__Document segment__
Start of Block
Valentine’s Special: Let Me Call You Sweetheart

Last year around this time, I looked at Candy Heart Sayings. Today on Amaze-ing Words Wednesday, we’re looking at what to call your sweetheart.

Many people choose a nickname for their girlfriend, boyfriend, significant other, or spouse. You could probably put lovey-dovey nicknames in categories for how we get them. I’ll take a look at each category and give you some creative suggestions for what to call your beloved this Valentine’s Day and beyond.


I don’t know what is so appealing about a bear. The ones I’ve seen in nature shows seem to be large, scary, and dangerous. But Huggy Bear, Teddy Bear, Big Bear, etc. are common pet names. If you want to go with this theme, here is some more unusual inspiration from the animal kingdom.

Love Bird – Love birds are aptly named, as they mate for life, cuddle constantly, and lovingly nibble one another’s beaks.

Firefly – Not only was it a wonderful show too-soon-cancelled, it is an insect that lights up for its mate. A perfect nickname for the one who lights up your room when they enter.

photo by Rob Bixby, Wikimedia Commons
photo by Rob Bixby, Wikimedia Commons

Bonobo – A highly sexed primate who sometimes “fence with their penises, like phallic swashbucklers.” Wow, and I thought some human guys were rather proud of themselves.
End of Block
__Collected material__
Start of Block
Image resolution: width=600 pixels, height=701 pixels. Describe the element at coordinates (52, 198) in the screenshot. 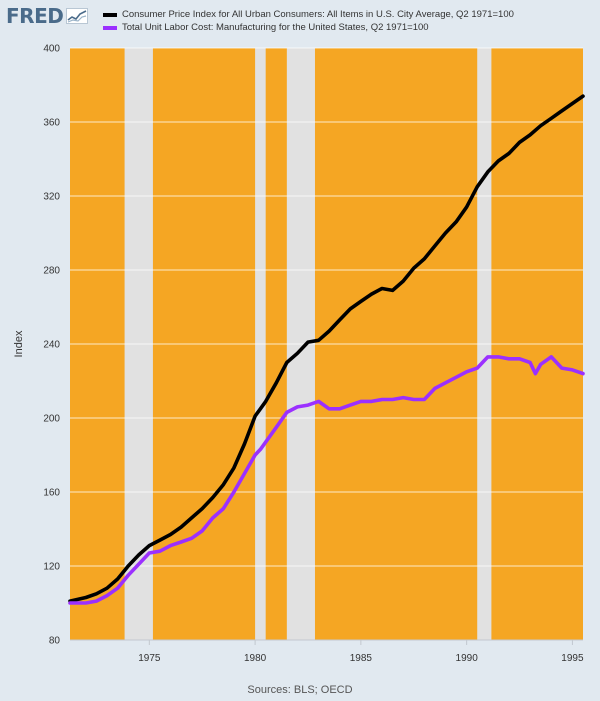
End of Block
__What this exercise asks__
• 1. Do these statements agree with the Valentine's nickname post? (a) Love birds mate for life. (b) The writer finds bears appealing because of the nature shows they appear in. (c) The firefly is an insect that lights up for its mate. Answer each with yes or no and quote the deciding words.
• 2. Why does the Valentine's nickname post say love birds are aptly named? Answer in one to three sentences.
• 3. Carry on the post about Valentine's nicknames for a sweetheart, starting right after its last sentence.

__Numbered responses__
• 1.
(a) Yes: "they mate for life"
(b) No: "I don’t know what is so appealing about a bear."
(c) Yes: "it is an insect that lights up for its mate"

• 2. Love birds are aptly named because they mate for life and cuddle constantly. They also lovingly nibble one another's beaks.

• 3.
Dolphin – An animal that will “essentially hump-back anything it can get its fins on, including inanimate objects and sea turtles,” but don’t get too worked up here. It’s a fast-action show, taking only 12 seconds for the dolphin to release.

Albatross – Another bird that mates for life, albatrosses are also rather affectionate and like to dance with and for one another.


Look around your kitchen, grocery store, or farmer’s market for some inspiration here. Your loved one might be Pudding, Honey, Sugar, Dumpling, or even Lamb Chop. But don’t stop with the tried-and-true; think which foods really resemble your sweetheart.

Fruit Loops – for the cute and crazy

Whipped Cream – for the sweet and smooth

Cumin, Curry, or Tabasco – for the hot lover types

Fettucine Alfredo – for the one whose rich love nearly gives you a heart attack

Wikimedia Commons

Bacon – for the one who makes everything good even better

Milk & Bread – for the one who is a staple in your life

Chocolate – for the one who is a staple in your life

Physical Aspects

Another aspect in naming your sweetheart is their looks. “Beauty is in the eye of the beholder” (Margaret Wolfe Hungerford), and we behold a lot of beauty out there. It comes across with nicknames like Handsome, Gorgeous, Hot Legs, Dimples, Blue Eyes, etc. But what unique quality do you want draw attention to? Here are a few ideas you probably haven’t heard.

Six-Pack – You appreciate that washboard torso, so why not give your guy some kudos for that workout?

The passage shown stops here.